Presiden Prabowo Jamin Pengusutan Tuntas Aktor Intelektual Penyerangan Aktivis KontraS
Presiden Prabowo Subianto memberikan instruksi tegas agar kasus penyiraman air keras yang menimpa aktivis KontraS, Andrie Yunus, dibongkar hingga ke akar-akarnya.

JAKARTA - Presiden Prabowo Subianto memberikan instruksi tegas agar kasus penyiraman air keras yang menimpa aktivis KontraS, Andrie Yunus, dibongkar hingga ke akar-akarnya. Dalam sebuah diskusi bersama jurnalis pada Kamis (19/3/2026), Presiden menekankan bahwa penyelidikan tidak boleh berhenti pada pelaku lapangan saja, melainkan harus menyentuh dalang di balik aksi tersebut. Beliau menyatakan, "Harus kita usut, siapa yang nyuruh, siapa yang bayar," sebagai bentuk komitmen untuk mengungkap motif sebenarnya dari penyerangan ini.

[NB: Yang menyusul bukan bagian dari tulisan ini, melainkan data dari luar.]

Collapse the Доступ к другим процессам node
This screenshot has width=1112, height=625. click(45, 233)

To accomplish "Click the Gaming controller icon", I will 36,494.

Terkait desas-desus mengenai kemungkinan adanya keterlibatan unsur negara, Presiden Prabowo memastikan bahwa hukum akan berlaku adil tanpa pengecualian. Beliau menjamin bahwa tidak akan ada perlindungan bagi siapa pun, termasuk jika pelaku terbukti berasal dari instansi resmi. "Ya jelas dong. Saya menjamin, tapi sebaliknya. Kalau ini provokator yang bukan dari pemerintah, bukan dari aparat, jelas harus kita usut kok," tegasnya. Presiden menambahkan bahwa sebagai pemimpin yang dipilih rakyat, ia memiliki kewajiban moral untuk melindungi warga negara dari segala bentuk teror dan kekerasan. Beliau pun berujar, "Percayalah saya tidak akan mengizinkan hal-hal seperti itu terjadi. Percayalah saya dipilih oleh rakyat, untuk membela rakyat, tapi kita waspada, saya minta diusut bener sampai aktornya."

Mengenai teknis pelaksanaan dan tenggat waktu pengusutan, Presiden menyerahkan sepenuhnya proses hukum kepada para aparat penegak hukum agar dapat bekerja secara profesional. Namun, beliau menggarisbawahi bahwa tanggung jawab ini tidak hanya bertumpu pada satu lembaga saja. "Saya ini orang realistis dan adil, dari segi kapasitas kita biarkanlah mereka bekerja. Tapi tidak hanya Polri, banyak lembaga lain juga harus bekerja," jelasnya.

Selain itu, Presiden Prabowo juga menyatakan keterbukaannya terhadap gagasan pembentukan tim independen untuk mengawal kasus ini, selama tim tersebut memiliki kredibilitas dan netralitas yang tinggi. Beliau memberikan catatan agar tim tersebut tidak memiliki agenda politik tersembunyi terhadap pemerintah. "Kita bisa pertimbangkan, asal independen ya, jangan semua LSM-LSM yang sudah apriori benci dengan pemerintah yang dapet uang dari luar negeri," pungkasnya.